• **Excerto da página**
^^^^^^^^^^^^^^^^

24.4 – Platão e suas distorções.

 

Afirma Gilbert Romeyer-Dherbey:

 

Grote foi, sem dúvida, o primeiro a suspeitar que o Trasímaco do Livro I de A República não se coadunava com o Trasímaco histórico. Apoia-se no fato de que a exaltação da violência que Trasímaco opõe exaltadamente às teses de Sócrates não teria sido aceite por um auditório ateniense; também o elogio da tirania que pronuncia teria fortemente chocado a opinião pública da democrática Atenas e não teria sido tolerado.

A Sofística consiste, na verdade, em viver dominando os outros em vez de os servir, como queria a lei”. (Leis, 890a). Encontramos, portanto, nas análises de Platão uma sistematicidade que fazem dos textos do Górgias e de República I uma demonstração anti-sofística e não um testemunho histórico [Osório diz: excelente observação].

^^^^^^^^^^^^^^^^

No excerto sobre Platão, quem é apontado como o primeiro a suspeitar que o Trasímaco do Livro I de A República não se coadunava com o Trasímaco histórico? Os dados apresentados abaixo não são usados aqui.

^^^^^^^^^^^^^^^^

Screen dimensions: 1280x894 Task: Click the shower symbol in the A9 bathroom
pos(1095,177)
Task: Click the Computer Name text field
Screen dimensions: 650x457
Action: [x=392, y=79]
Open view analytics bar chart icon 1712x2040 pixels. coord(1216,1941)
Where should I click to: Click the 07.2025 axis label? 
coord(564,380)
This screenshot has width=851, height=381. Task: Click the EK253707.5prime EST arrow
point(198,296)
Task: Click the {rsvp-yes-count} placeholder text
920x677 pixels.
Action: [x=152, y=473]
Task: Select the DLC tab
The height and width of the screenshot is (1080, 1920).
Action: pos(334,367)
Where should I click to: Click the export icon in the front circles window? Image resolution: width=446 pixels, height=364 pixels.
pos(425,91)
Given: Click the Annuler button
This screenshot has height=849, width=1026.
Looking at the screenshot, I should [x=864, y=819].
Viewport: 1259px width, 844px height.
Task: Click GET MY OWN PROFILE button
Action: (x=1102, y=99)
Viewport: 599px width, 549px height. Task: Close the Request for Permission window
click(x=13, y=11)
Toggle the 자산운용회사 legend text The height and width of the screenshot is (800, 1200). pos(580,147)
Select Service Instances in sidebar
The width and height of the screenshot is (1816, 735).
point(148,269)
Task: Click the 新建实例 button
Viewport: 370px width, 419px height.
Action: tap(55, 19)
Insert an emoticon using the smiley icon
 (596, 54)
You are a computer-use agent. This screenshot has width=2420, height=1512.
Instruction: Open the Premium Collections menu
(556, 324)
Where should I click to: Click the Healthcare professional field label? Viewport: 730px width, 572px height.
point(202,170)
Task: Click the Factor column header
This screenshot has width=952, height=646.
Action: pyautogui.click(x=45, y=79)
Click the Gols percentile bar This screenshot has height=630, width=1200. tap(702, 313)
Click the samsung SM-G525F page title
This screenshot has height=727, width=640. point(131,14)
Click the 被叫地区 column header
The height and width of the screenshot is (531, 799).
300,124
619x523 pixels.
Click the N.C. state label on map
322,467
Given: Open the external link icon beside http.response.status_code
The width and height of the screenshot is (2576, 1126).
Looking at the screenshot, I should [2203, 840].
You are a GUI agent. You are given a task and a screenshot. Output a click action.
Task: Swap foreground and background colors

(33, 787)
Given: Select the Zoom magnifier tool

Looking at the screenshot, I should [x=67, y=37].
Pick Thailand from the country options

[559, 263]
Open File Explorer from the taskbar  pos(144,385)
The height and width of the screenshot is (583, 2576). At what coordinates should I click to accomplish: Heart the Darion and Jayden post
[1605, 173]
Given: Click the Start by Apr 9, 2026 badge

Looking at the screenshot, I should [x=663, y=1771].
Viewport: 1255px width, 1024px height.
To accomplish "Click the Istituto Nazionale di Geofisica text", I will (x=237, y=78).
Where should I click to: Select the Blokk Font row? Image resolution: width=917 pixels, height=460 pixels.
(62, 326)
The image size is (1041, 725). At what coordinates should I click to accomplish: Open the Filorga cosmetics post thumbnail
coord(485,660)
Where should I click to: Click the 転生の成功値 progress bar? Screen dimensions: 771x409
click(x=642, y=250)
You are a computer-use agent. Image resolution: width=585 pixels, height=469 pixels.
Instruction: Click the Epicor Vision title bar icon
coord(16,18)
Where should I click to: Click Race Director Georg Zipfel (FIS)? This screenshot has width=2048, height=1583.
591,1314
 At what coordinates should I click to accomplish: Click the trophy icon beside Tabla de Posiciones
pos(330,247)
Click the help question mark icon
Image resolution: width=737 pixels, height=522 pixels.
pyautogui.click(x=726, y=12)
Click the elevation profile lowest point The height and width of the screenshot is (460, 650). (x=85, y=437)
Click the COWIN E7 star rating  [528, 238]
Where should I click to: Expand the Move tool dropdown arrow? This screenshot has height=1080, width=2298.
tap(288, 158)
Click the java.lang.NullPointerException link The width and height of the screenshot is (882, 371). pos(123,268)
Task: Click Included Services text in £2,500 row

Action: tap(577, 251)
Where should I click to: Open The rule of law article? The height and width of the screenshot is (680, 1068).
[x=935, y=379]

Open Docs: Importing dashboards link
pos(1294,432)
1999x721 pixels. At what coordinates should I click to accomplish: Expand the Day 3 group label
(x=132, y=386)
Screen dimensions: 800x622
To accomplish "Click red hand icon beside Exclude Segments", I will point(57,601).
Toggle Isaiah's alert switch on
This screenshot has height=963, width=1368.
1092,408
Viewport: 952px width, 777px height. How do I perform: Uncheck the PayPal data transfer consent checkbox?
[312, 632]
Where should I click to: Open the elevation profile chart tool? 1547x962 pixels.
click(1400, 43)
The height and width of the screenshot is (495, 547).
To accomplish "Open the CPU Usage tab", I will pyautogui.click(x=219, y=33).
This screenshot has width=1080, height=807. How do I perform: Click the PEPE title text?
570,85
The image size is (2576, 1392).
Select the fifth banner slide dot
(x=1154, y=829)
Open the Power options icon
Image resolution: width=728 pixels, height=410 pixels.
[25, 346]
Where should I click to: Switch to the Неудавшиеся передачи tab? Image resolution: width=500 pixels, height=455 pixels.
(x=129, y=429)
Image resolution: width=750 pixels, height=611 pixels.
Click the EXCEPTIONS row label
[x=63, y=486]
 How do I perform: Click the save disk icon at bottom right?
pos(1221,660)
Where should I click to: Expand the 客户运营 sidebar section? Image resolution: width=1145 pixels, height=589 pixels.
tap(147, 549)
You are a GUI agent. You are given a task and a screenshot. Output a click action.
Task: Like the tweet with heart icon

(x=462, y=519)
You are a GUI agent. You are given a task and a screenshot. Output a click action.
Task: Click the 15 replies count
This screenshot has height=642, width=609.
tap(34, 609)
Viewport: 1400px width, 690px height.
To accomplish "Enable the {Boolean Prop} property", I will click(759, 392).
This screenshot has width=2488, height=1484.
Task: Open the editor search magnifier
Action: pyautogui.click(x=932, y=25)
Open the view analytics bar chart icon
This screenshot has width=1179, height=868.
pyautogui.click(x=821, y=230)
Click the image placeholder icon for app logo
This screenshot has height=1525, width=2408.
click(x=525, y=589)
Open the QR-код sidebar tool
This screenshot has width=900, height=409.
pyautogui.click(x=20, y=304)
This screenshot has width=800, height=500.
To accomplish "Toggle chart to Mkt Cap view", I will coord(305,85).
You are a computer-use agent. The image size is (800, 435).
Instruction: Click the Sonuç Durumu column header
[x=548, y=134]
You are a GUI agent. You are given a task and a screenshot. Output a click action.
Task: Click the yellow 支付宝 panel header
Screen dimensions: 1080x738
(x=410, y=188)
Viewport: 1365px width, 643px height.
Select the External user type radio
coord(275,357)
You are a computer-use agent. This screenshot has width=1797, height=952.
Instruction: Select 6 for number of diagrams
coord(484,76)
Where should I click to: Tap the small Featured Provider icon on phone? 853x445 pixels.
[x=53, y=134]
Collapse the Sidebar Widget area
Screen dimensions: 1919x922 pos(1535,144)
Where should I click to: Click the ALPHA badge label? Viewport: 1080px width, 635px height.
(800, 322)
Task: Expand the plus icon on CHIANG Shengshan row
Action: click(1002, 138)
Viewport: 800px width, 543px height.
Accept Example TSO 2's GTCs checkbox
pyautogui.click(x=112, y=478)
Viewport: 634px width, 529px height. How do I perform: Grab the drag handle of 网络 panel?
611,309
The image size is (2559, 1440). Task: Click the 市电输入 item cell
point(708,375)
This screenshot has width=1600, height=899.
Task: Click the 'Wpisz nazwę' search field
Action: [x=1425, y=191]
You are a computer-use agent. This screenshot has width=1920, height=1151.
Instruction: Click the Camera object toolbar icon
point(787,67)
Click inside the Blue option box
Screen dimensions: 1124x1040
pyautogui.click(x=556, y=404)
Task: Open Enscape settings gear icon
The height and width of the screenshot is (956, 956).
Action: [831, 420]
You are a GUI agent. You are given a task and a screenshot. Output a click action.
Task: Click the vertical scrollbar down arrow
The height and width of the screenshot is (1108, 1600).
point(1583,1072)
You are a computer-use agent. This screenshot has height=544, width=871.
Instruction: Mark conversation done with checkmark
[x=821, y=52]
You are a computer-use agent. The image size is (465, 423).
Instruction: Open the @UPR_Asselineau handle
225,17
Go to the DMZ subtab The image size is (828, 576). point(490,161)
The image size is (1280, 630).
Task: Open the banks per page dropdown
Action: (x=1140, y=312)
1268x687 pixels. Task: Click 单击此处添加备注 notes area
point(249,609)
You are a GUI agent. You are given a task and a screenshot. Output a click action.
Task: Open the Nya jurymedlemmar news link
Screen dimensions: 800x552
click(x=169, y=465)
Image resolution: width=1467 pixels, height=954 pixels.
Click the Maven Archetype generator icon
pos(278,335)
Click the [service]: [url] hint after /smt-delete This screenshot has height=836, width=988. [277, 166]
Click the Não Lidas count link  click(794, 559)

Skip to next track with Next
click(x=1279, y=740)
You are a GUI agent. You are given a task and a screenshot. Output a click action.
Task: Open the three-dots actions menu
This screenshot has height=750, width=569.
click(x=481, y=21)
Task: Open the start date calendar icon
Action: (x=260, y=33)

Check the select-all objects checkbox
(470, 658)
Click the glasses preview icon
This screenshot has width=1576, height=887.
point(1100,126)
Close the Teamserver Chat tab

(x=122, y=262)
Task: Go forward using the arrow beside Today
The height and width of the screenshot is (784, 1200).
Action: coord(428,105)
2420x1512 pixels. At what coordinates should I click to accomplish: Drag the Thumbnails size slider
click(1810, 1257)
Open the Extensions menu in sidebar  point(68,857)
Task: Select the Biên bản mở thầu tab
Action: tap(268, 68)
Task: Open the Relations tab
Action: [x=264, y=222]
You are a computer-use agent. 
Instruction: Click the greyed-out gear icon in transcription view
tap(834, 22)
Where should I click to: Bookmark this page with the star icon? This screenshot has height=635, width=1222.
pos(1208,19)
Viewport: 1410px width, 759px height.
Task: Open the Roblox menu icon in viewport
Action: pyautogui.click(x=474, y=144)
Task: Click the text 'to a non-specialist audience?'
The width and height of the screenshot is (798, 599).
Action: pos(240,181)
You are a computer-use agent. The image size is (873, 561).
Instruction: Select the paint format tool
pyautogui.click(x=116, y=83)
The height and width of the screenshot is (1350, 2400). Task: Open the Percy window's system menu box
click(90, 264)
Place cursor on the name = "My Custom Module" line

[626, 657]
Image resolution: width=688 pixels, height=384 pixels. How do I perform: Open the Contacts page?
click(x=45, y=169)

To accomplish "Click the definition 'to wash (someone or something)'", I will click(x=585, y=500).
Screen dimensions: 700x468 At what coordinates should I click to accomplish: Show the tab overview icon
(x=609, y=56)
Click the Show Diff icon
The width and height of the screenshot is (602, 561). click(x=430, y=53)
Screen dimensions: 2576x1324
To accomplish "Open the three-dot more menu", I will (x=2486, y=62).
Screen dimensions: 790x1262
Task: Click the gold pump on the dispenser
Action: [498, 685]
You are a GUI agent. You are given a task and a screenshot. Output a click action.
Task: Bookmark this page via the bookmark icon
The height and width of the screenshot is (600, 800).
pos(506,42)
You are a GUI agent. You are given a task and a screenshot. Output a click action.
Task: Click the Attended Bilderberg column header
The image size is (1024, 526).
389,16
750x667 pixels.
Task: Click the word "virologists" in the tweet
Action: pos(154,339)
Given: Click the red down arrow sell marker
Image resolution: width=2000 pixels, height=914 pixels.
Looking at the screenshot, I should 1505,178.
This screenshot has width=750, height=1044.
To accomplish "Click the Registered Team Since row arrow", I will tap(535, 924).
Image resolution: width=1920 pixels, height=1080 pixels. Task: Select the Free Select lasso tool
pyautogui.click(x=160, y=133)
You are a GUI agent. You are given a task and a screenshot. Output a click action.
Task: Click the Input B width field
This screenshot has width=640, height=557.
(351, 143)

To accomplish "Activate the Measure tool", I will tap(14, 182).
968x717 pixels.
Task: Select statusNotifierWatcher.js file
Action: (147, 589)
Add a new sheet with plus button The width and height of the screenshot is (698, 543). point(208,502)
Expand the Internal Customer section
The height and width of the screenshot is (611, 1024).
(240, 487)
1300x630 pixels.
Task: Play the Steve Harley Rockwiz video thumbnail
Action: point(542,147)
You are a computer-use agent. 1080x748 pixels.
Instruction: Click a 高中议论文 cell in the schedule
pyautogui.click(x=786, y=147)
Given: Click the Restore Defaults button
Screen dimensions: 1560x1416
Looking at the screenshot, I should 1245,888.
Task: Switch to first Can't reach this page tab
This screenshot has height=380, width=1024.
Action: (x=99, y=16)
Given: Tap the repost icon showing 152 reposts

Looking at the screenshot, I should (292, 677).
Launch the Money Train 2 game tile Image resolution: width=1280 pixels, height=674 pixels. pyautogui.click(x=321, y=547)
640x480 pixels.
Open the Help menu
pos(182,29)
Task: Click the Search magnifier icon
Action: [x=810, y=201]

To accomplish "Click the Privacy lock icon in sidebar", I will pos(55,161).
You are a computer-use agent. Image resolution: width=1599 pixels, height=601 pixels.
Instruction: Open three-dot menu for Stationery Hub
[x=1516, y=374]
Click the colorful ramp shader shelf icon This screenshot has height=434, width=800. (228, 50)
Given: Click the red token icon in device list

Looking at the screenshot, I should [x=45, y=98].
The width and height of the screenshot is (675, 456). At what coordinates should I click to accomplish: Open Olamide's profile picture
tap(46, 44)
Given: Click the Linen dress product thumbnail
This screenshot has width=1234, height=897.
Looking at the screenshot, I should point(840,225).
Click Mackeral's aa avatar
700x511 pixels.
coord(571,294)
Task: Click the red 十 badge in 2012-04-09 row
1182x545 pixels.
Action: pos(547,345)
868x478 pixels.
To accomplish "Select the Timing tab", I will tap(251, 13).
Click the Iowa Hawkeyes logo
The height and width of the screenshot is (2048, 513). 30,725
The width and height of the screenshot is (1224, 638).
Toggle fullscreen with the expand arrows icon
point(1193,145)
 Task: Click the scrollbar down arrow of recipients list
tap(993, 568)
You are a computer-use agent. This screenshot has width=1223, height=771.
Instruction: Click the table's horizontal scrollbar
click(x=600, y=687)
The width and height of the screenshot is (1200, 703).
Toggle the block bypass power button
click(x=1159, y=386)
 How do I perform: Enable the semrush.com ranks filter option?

^^^^^^^^^^^^^^^^

• **Resposta escrita**
Grote.